Er versperrte die Kabine von innen und verlangte ihren Geldbeutel. Dabei drückte er ihr eine schwarze Luftdruckpistole an die rechte Schläfe. Das Mädchen muss Todesängste ausgestanden haben, denn die 16-Jährige hielt die Waffe für echt. Das verängstigte Mädchen erklärte, dass ihr Geldbeutel in ihrer Gesäßtasche sei. Er zog das Portemonnaie heraus und steckte es ein. Seine Beute: 26 Mark und eine MVV-Karte.

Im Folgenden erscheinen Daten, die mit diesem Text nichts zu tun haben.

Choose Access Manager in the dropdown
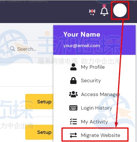The height and width of the screenshot is (142, 137). [101, 94]
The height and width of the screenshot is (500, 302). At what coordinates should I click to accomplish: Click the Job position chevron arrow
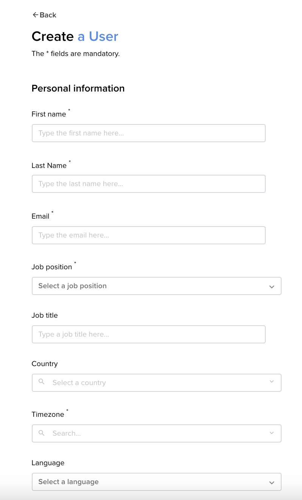click(x=271, y=286)
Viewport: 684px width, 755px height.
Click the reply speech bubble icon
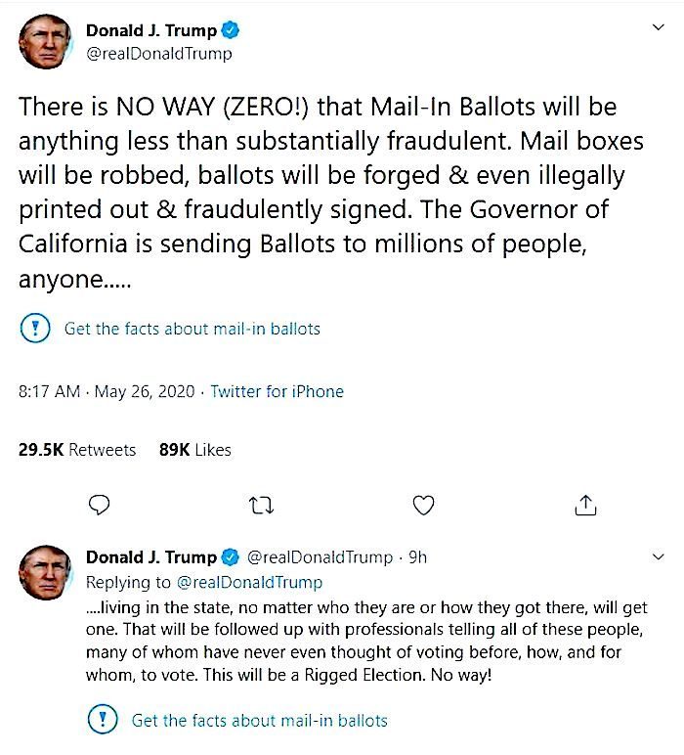pos(100,505)
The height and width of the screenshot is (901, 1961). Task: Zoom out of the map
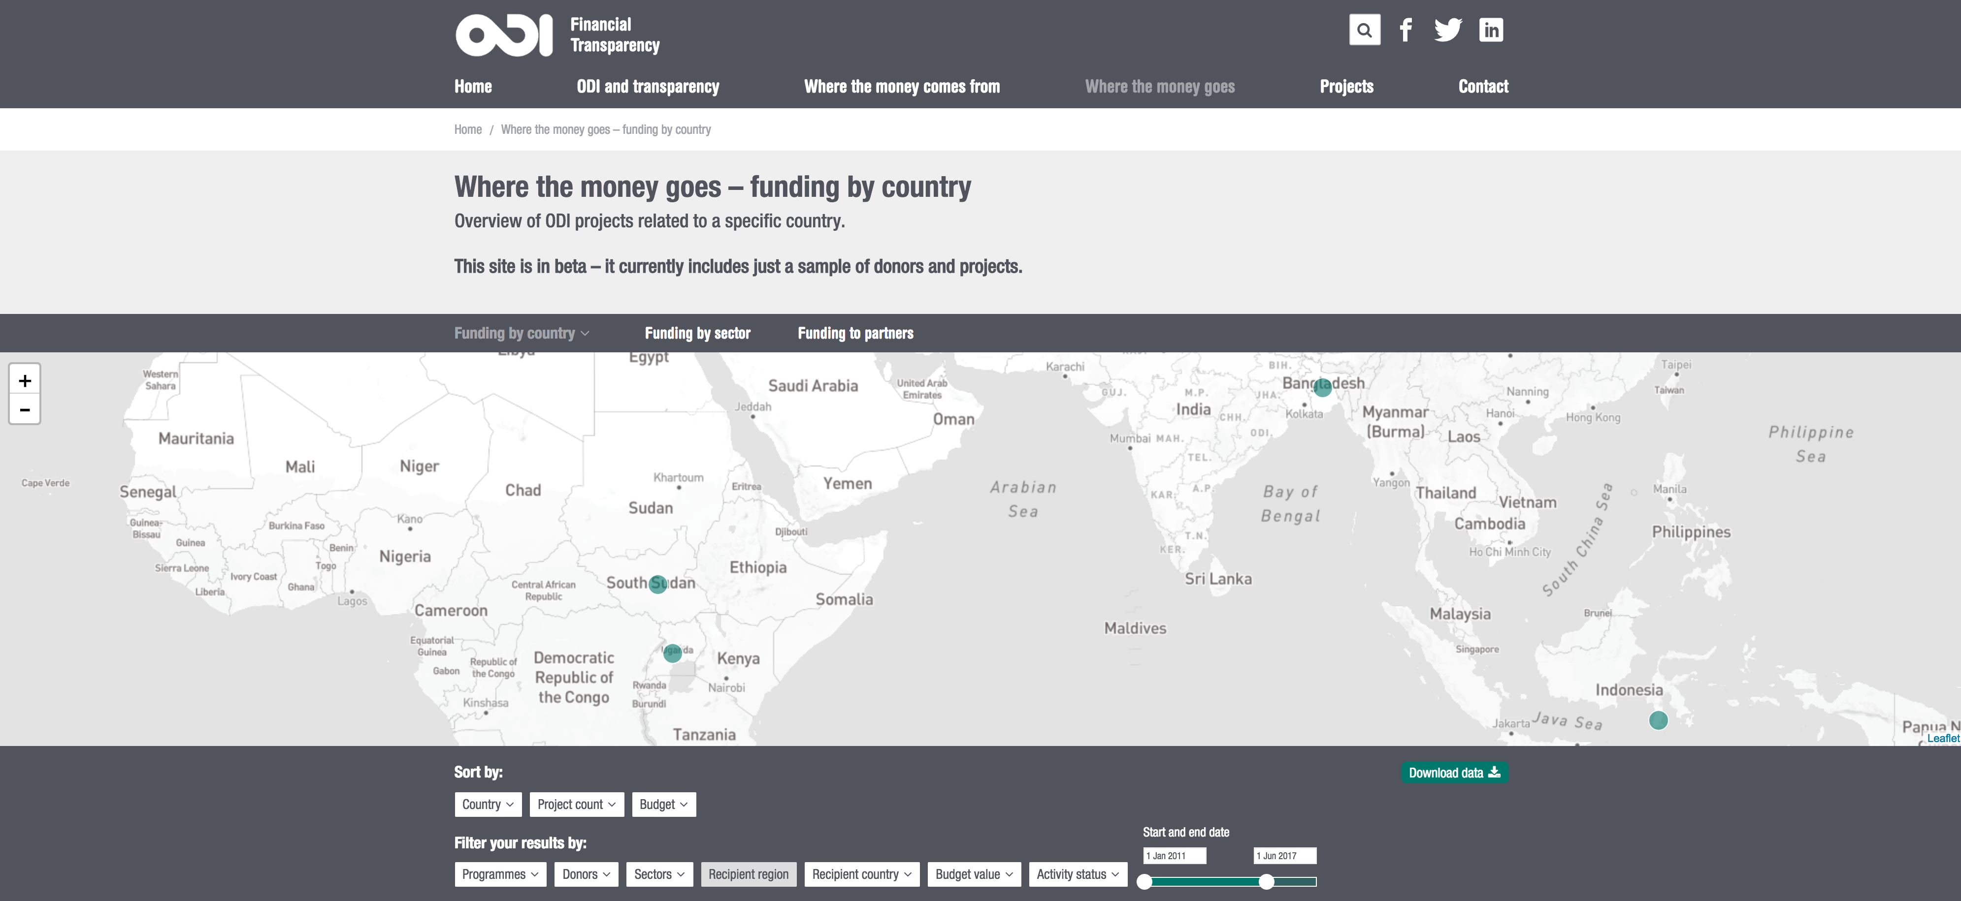click(24, 409)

Mit schwarzem Klebeband band er ihr die Augen zu und zog sie bis auf die Socken aus. Anschließend wollte er sie vergewaltigen, was aber zunächst nicht gelang. Daraufhin zwang er das Mädchen zum Oralverkehr und vergewaltigte sie danach. Er floh unerkannt. Und das blieb lange Jahre so. Denn die DNA, die er am Körper seines Opfers zurückgelassen hatte, war zunächst nicht verwertbar. Erst die Verbesserungen der DNA-Methoden und -Analysen sorgten 17 Jahre später für einen nicht mehr erwarteten Treffer. Denn Can P. hatte kurz nach dieser Vergewaltigung noch einmal ein Sexualdelikt begangen. Diesmal wurde er erwischt und verurteilt. Drei Jahre und neun Monate Haft, sagten die Richter. Aufgrund einer psychischen Erkrankung, die seine Schuldfähigkeit einschränkte, kam er aber in den Maßregelvollzug statt ins Gefängnis. Und dieser Maßregelvollzug dauert bis heute an.

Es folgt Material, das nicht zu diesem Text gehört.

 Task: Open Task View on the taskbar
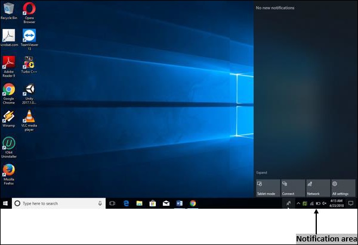click(x=112, y=203)
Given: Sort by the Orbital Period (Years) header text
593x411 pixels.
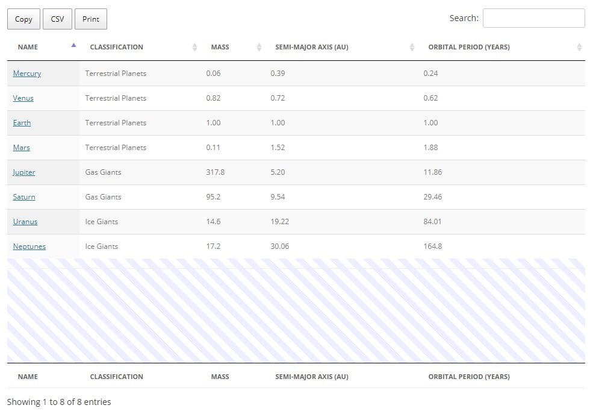Looking at the screenshot, I should click(x=468, y=47).
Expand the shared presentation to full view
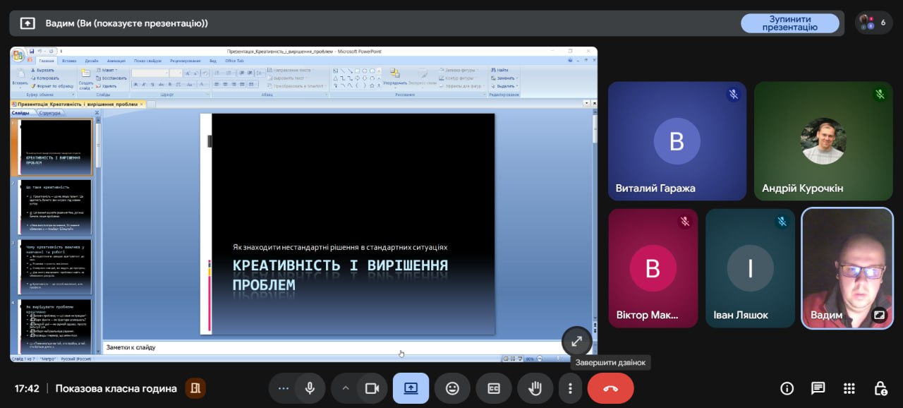The width and height of the screenshot is (903, 408). 576,342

Nun hat seine Resozialisierung aber inzwischen große Fortschritte gemacht, erklärt sein Anwalt Michael Wich. „Mein Mandant ist im Maßregelvollzug jahrelang auf das Leben in Freiheit vorbereitet worden. Die Gefährlichkeit seiner nun abzuurteilenden Tat ist austherapiert. Deshalb würde eine Haft zum jetzigen Zeitpunkt den Therapieerfolg massiv gefährden“, erklärt Wich. Die Prozessbeteiligten scheinen sich deshalb auf eine Bewährungsstrafe verständigt zu haben.

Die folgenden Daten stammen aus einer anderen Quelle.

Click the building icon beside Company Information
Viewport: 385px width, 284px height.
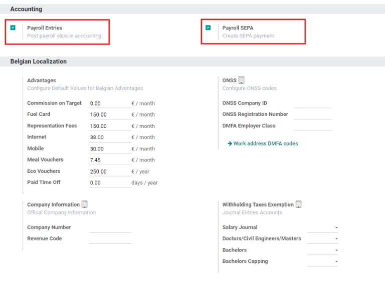click(85, 205)
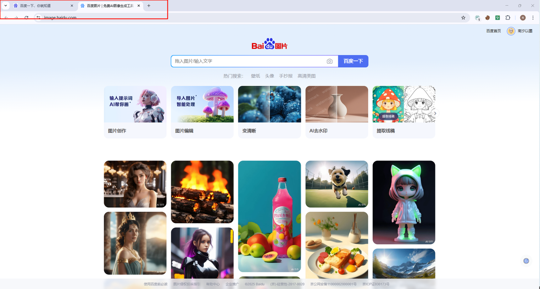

Sein Mandant hatte die Vergewaltigung und den Raub in der Schultoilette bei einer Vernehmung bereits gestanden. Der Prozess, der unter Ausschluss der Öffentlichkeit stattfindet und ursprünglich auf drei Tage angesetzt war, könnte aber bereits am Mittwoch zu Ende gehen.